▸ Provided passage
====

Why Protocol Buffers?

  • Protocol Buffers are language agnostic
  • Code can be generated for pretty much any language
  • Data is binary and efficiently serialized (small payloads)
  • Very convenient for transporting a lot of data
  • Protocol Buffers allows for easy API evolution using rules
  • Easy to write message definition
  • The definition of the API is independent from the implementation
  • A huge amount of code can be generated, in any language, from a simple .proto file
  • The payload is binary, therefore very efficient to send / receive on a network and serialize / de-serializer on CPU
  • Protocol Buffers defines rules to make an API evolve without breaking existing clients, which is helpful for micro-services

Protocol Buffers role in gRPC

  • Protocol Buffers is used to define:
    1. Message (data, request and response)
    2. Service (Service name and gRPC endpoints)
  • gRPC will generate code from it

Efficiency of Protocol Buffers over JSON

  • gRPC uses Protocol Buffers for communications
  • Parsing JSON is actually CPU intensive (because the format is human readable)
  • Parsing Protocol Buffers (binary format) is less CPU intensive because it’s closer to how a machine represents data
  • By using gRPC, the use of Protocol Buffers means faster and more efficient communication, friendly with mobile devices that have a slower CPU

gRPC can be used by any language

  • Because the code can be generated for any language, it makes it super simple to create micro-services in any language that interact with each other

Pros and Cons of Protocol Buffers

Advantages:

  • Data is fully typed
  • Data is compressed automatically (less CPU usage)
  • Schema (defined using .proto file) is needed to generate code and read the data
  • Documentation can be embedded in the schema
  • Data can be read across any languages
  • Schema can evolve over time, in a fast manner (schema evolution)
  • 3-10x smaller, 20-100x faster than XML
  • Code is generated for you automatically

Disadvantages

  • Protocol Buffers support for some languages might be lacking (popular ones are covered)
  • Can’t open the serialized data with a text editor because it’s compressed and serialized.

Four Types of API in gRPC

  1. Unary
  2. Server Streaming
  3. Client Steaming
  4. Bi Directional Steaming

types

  • Unary is what a traditional API looks like (HTTP REST).
  • HTTP/2 as we’ve seen, enables APIs to now have streaming capabilities.
  • The server and the client can push multiple messages as part of one request.
  • In gRPC, it’s very easy to define these APIs.

====

▸ Supplied data
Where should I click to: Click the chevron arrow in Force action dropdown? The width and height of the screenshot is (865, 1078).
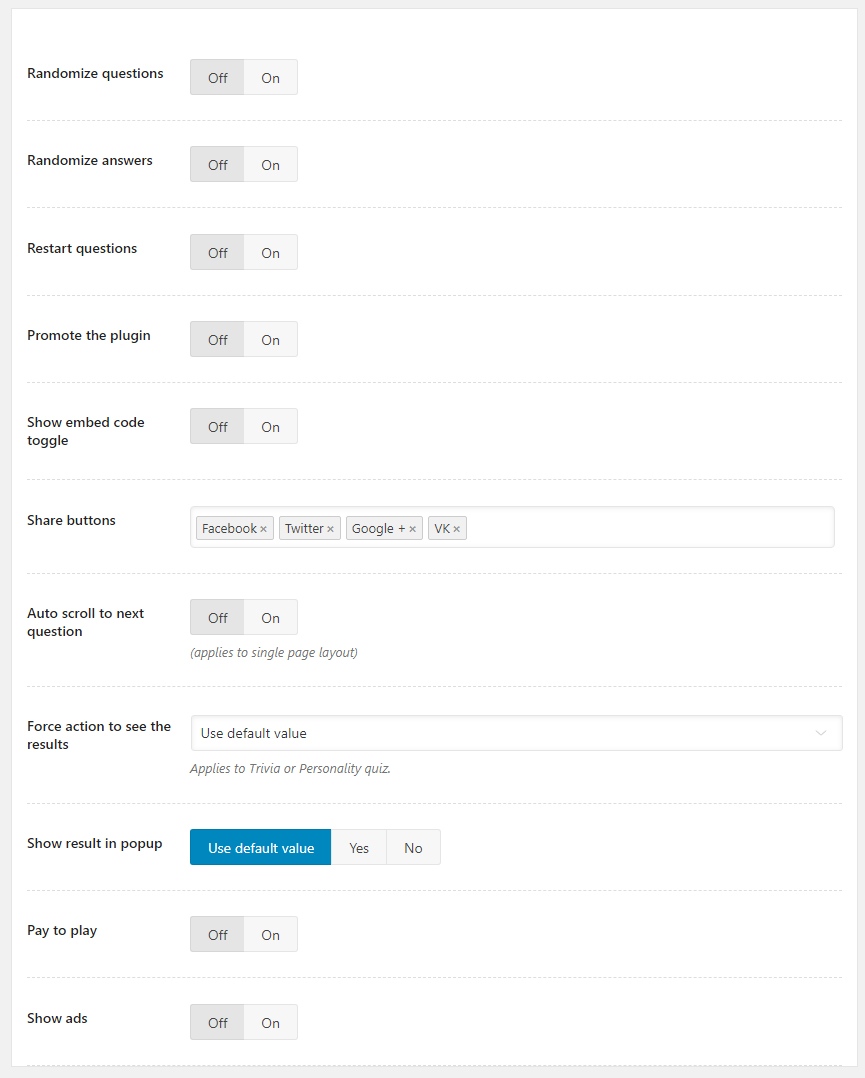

====

▸ Required tasks
a - According to the Protocol Buffers passage, how does Protocol Buffers compare with XML in size and speed?
b - List every advantage of Protocol Buffers that the Protocol Buffers passage gives.

▸ Full answers
a - It is 3-10x smaller and 20-100x faster than XML.

b -
- Data is fully typed.
- Data is compressed automatically (less CPU usage).
- A schema (defined using a .proto file) is needed to generate code and read the data.
- Documentation can be embedded in the schema.
- Data can be read across any languages.
- The schema can evolve over time, in a fast manner (schema evolution).
- It is 3-10x smaller and 20-100x faster than XML.
- Code is generated for you automatically.